WikiLeaks announced on Monday that it will commence its lawsuit against The Guardian over an "entirely fabricated" story that former Trump campaign manager Paul Manafort held secret meetings with Julian Assange in the Ecuadorian embassy - a report which has been largely discredited.
After raising $50,000 from 1,270 donors in a Gofundme campaign, WikiLeaks tweeted "Legal action will now commence," adding "but more is required to complete."
WikiLeaks fund to sue the Guardian for publishing fabricated front page stories has hit $50,000. Thanks to all 1270 donors so far. Legal action will now commence (but more is required to complete). https://t.co/VaoMESN5RO— WikiLeaks (@wikileaks) January 14, 2019
WikiLeaks launched the crowdfunding campaign, promising to sue the Guardian "for publishing entirely fabricated story ... which spread all over the world."
WikiLeaks launches legal fund to sue the Guardian for publishing entirely fabricated story "Manafort held secret talks with Assange in Ecuadorian embassy" -- which spread all over the world today. It is time the Guardian paid a price for fabricating news. https://t.co/VaoMESN5RO— WikiLeaks (@wikileaks) November 27, 2018
The campaign story reads:
The Guardian has claimed, using unnamed sources, that former Trump campaign chairman Paul Manafort had "secret talks" with Julian Assange in the Ecuadorian Embassy in London on three occasions. These claims are completely false and the story has been fabricated. But it has gone viral, repeated uncritically by media outlets around the world.
In response to the article, Manafort issued a statement unequivocally denying the alleged visits.

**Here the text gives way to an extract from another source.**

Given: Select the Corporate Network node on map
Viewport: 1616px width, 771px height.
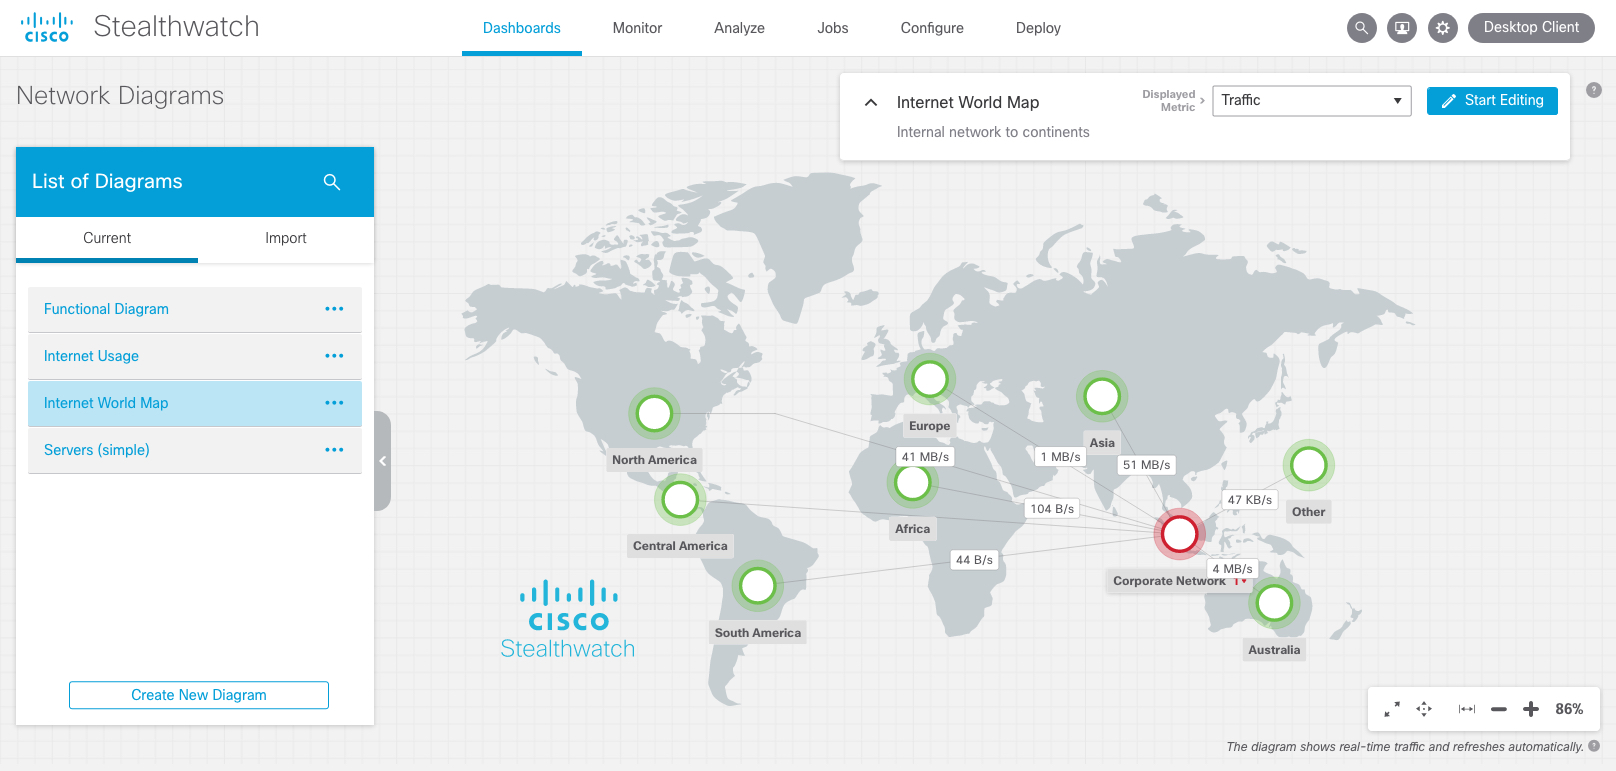Looking at the screenshot, I should [x=1179, y=533].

"This story is totally false and deliberately libelous. I have never met Julian Assange or anyone connected to him. I have never been contacted by anyone connected to Wikileaks, either directly or indirectly," reads Manafort's statement. "I have never reached out to Assange or Wikileaks on any matter. We are considering all legal options against the Guardian who proceeded with this story even after being notified by my representatives that it was false."
What's more, the Ecuadorian embassy's visitor logs show no such visits.
Story shredded by former top Ecuadorian diplomat
Following The Guardian's story, a former consul and first secretary at the Ecuadorian embassy in London refuted the paper's wholly unsupported claim.
Fidel Narváez - who worked at Ecuador's London embassy from 2010 - 2018 has told The Canary that The Guardian's claim is entirely false. The Canary has also reviewed a copy of correspondence between the Guardian and Narváez in which he makes a formal complaint accusing the paper of fabricating an earlier story about a Kremlin plot to smuggle Assange to Russia.
Both WikiLeaks and Manafort have said they plan to sue The Guardian over the publication, with Manafort slamming the report as "totally false and deliberately libellous."
Narváez - initially consul and then first secretary at the embassy, told the Canary that to his knowledge, Manafort never visited the embassy while he was employed there. What's more, his account supports points made by The Intercept's Glenn Greenwald about visitation rights at the embassy.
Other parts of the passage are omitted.